For long positions on EUR/USD:
Strong data on the US services sector has weighed on the euro, leading to another test of the monthly low. However, buyers managed to hold at 1.0700 level, keeping a glimmer of hope for a rebound by week's end. Today's data release includes Germany's industrial production figures, which are not expected to be promising, as well as the Eurozone's Q2 GDP growth and employment level changes. If these figures are revised downwards, which is likely, it will further pressure the euro. Given the bearish market trend, I will act on a decline after a false breakout around yesterday's support at 1.0709. Divergence on the MACD indicator during the test of this range will confirm the entry point for long positions, targeting a recovery towards 1.0748, a resistance from yesterday. Just below this level, the moving averages favor the bears. A breakout and a downward test of this range, bolstered by good data from the Eurozone and Germany, will increase demand for the euro, providing a chance for a surge to 1.0772. The furthest target would be the 1.0798 area, where I plan to take profits If EUR/USD declines and there is no activity at 1.0709, bears will retain market control. In such a case, only a false breakout around 1.0669 will signal a buying opportunity. I will open long positions directly on a rebound from 1.0637, aiming for an upward correction of 30-35 pips within the day.

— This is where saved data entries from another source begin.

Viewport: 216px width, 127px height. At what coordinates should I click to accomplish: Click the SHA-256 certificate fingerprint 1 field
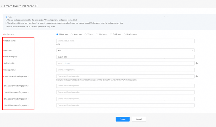125,76
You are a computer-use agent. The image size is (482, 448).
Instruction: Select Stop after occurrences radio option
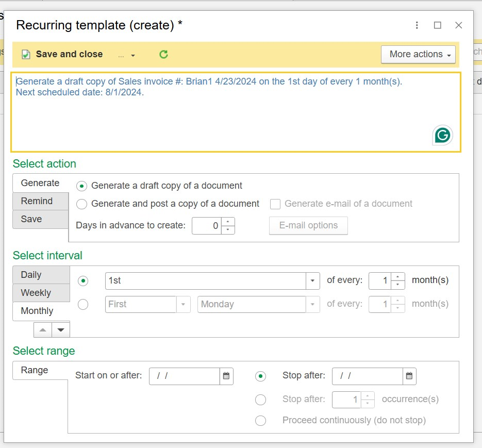pos(260,400)
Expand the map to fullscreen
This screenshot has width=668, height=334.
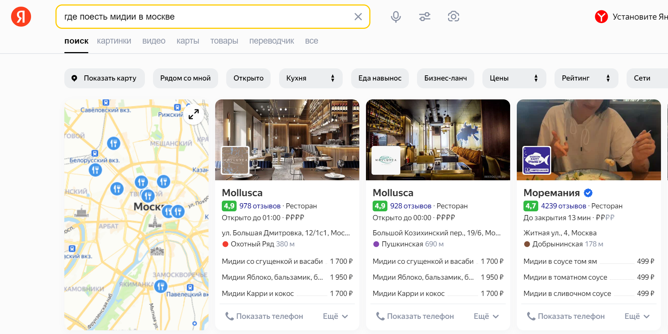193,114
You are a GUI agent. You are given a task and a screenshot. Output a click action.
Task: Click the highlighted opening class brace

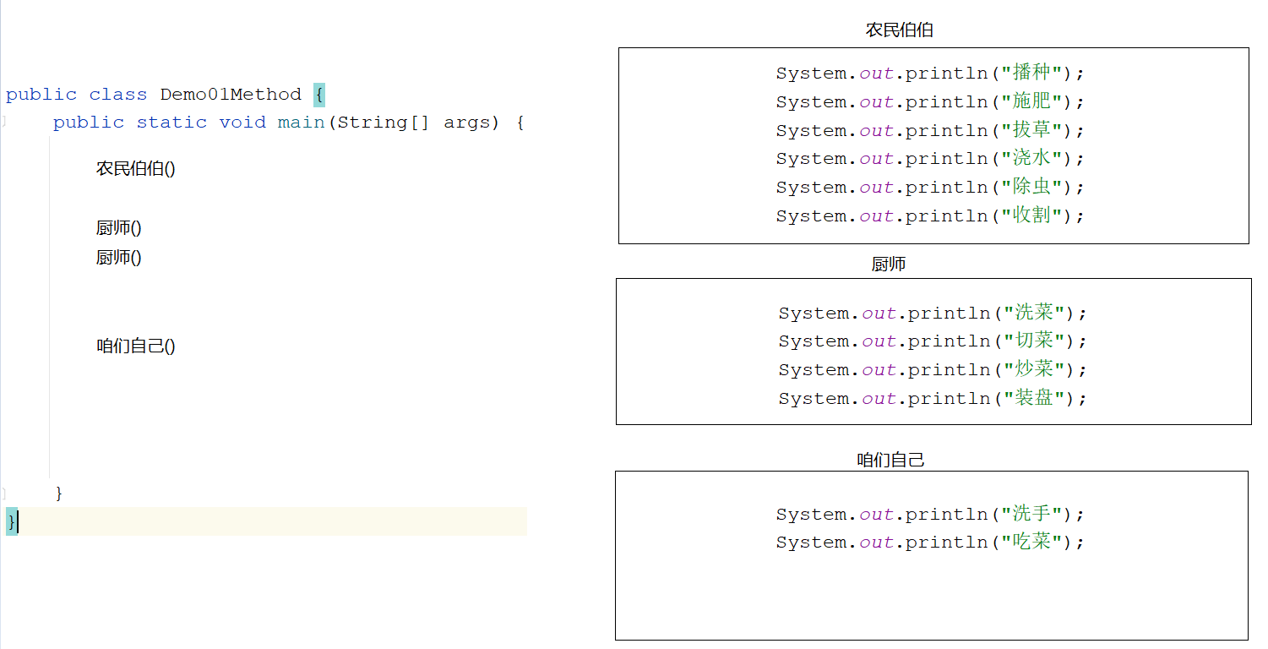click(x=318, y=95)
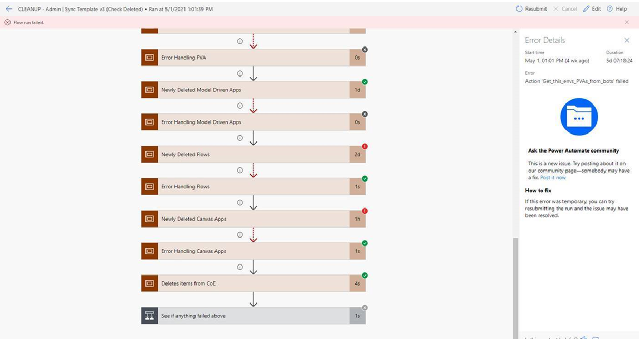Rate the content helpful with thumbs up
Image resolution: width=644 pixels, height=341 pixels.
(x=583, y=338)
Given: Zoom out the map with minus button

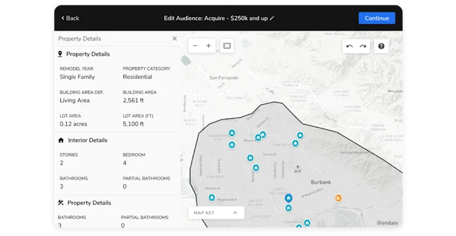Looking at the screenshot, I should 195,46.
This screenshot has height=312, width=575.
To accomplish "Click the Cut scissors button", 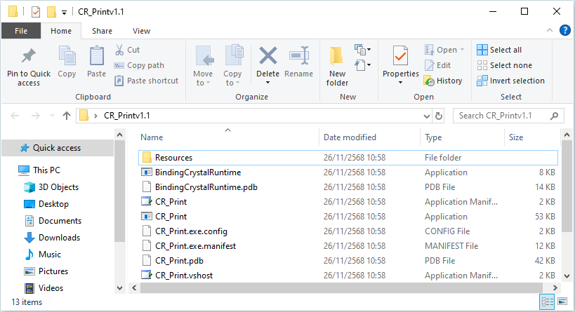I will pos(127,50).
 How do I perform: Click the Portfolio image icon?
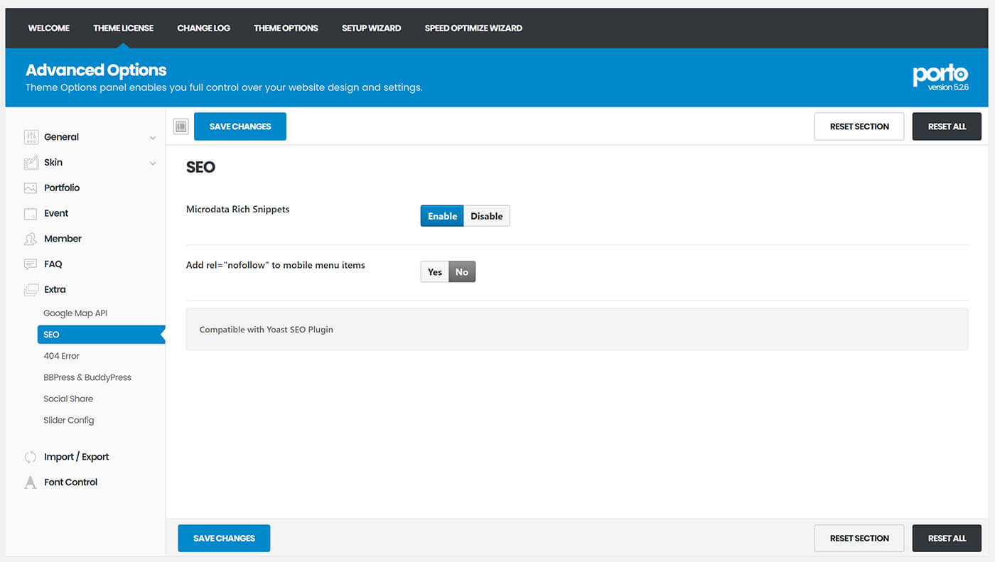click(x=31, y=188)
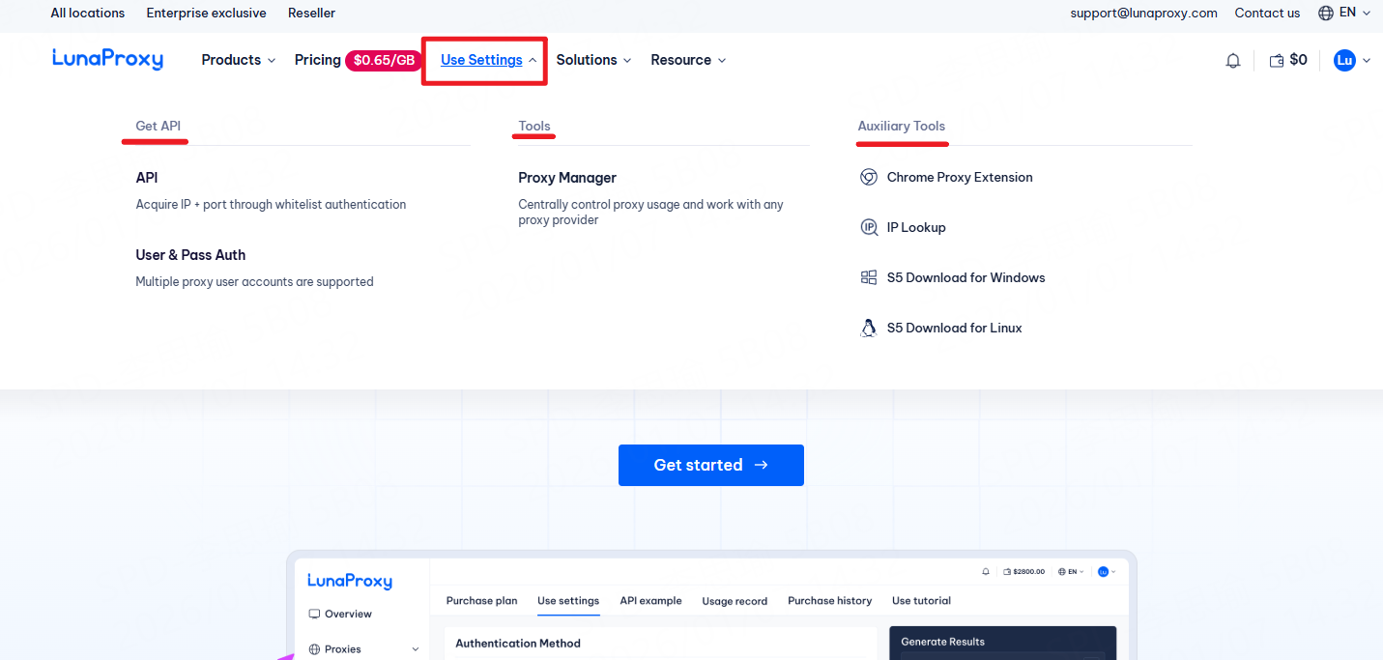This screenshot has width=1383, height=660.
Task: Collapse the Use Settings menu
Action: point(486,60)
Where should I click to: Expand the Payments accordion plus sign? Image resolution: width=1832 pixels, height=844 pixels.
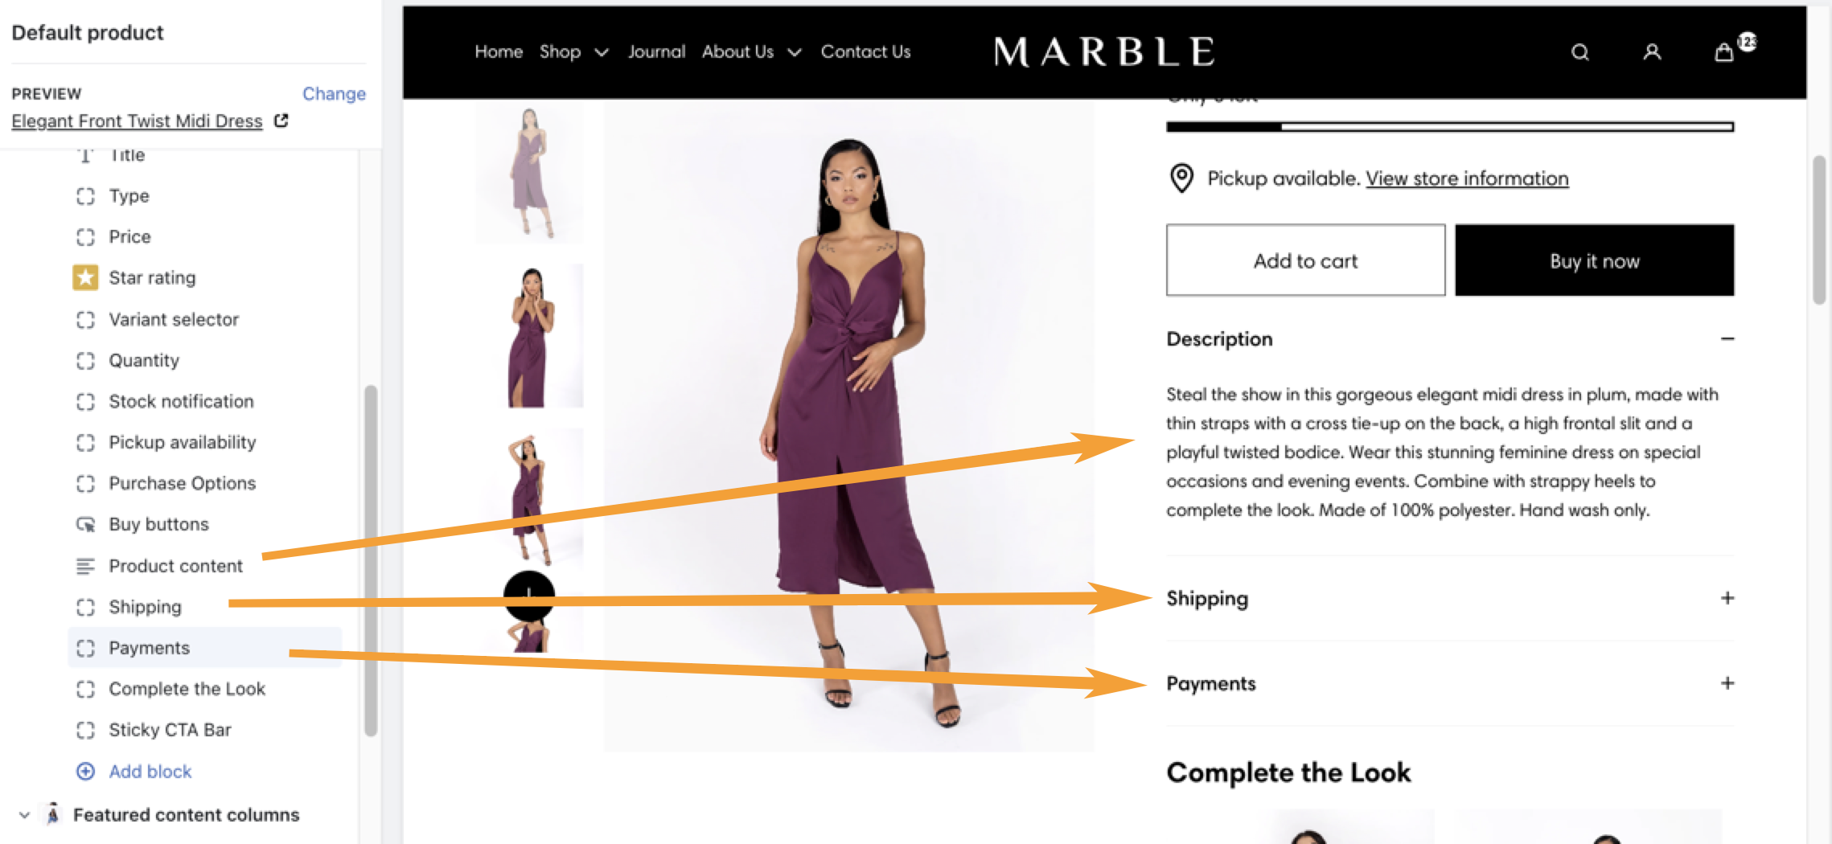coord(1727,683)
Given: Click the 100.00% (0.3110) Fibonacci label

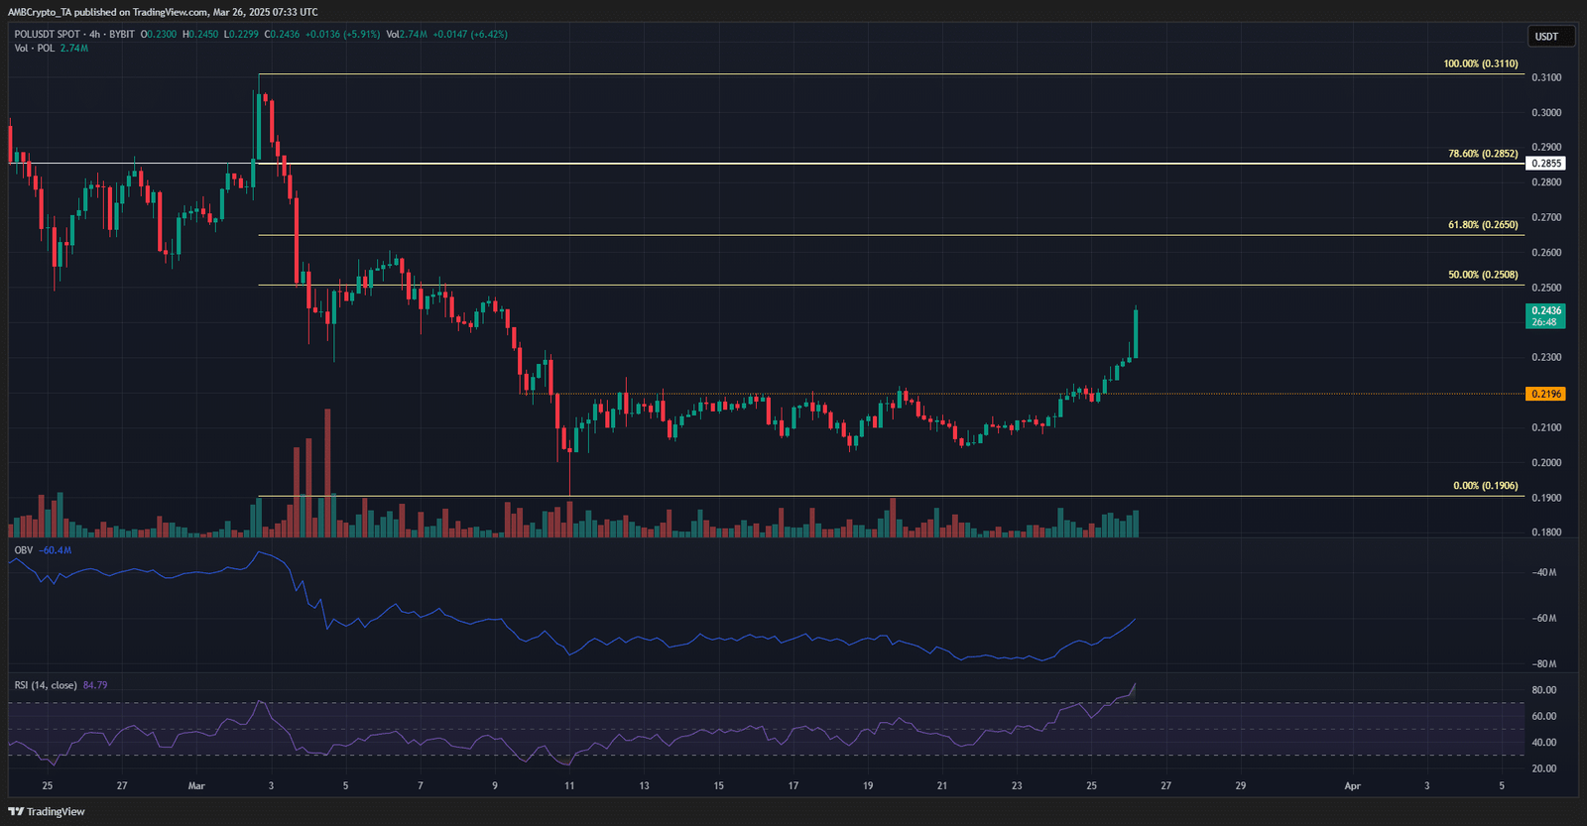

For short positions on EUR/USD:
Sellers continue to dominate the market. All they need to focus on in the first half of the day is defending the level of 1.0748. Another round of weak Eurozone data will enable bears to defend 1.0748, where a false breakout will give a sell signal, paving the way towards the 1.0707 support level. Only after breaching this range and settling below it, and after completing an upward retest, do I anticipate another sell signal with a target at 1.0669, where I expect significant buyer activity. The furthest target is the 1.0637 area, where I plan to take profit. If EUR/USD moves upwards during the European session and bears are absent at 1.0748, bulls will have a chance to build an upward correction against the bearish trend. In such a scenario, I would delay short positions until the price hits the new resistance at 1.0772. I would also consider selling there but only after an unsuccessful consolidation. I will open short positions directly on a rebound from the high of 1.0798, considering a downward correction of 30-35 pips.
COT report
The Commitments of Traders (COT) report for August 29 indicates a reduction in long positions and an increase in short ones. Such market shifts mirror the hawkish remarks made by the Federal Reserve Chairman Jerome Powell at the Jackson Hole Symposium. The recently released data on the US Personal Consumption Expenditures Index and the labor market have further convinced investors that the Fed might need to hike rates once more, thus preserving the dollar's allure. Interestingly, the euro's decline offers a compelling point of entry. In the present circumstances, an optimal medium-term strategy remains to buy risk assets on dips. The COT report reveals that the non-commercial long positions decreased by 8,849 to stand at 230,542, while the non-commercial short positions jumped by 3,232 to 83,863. Consequently, the spread between long and short positions expanded by 4,753. The closing price dropped to 1.0882 from 1.0866, indicating a bearish market.
Indicator signals:
Moving Averages
Trading below the 30- and 50-day moving averages indicates resumed pressure on the pair.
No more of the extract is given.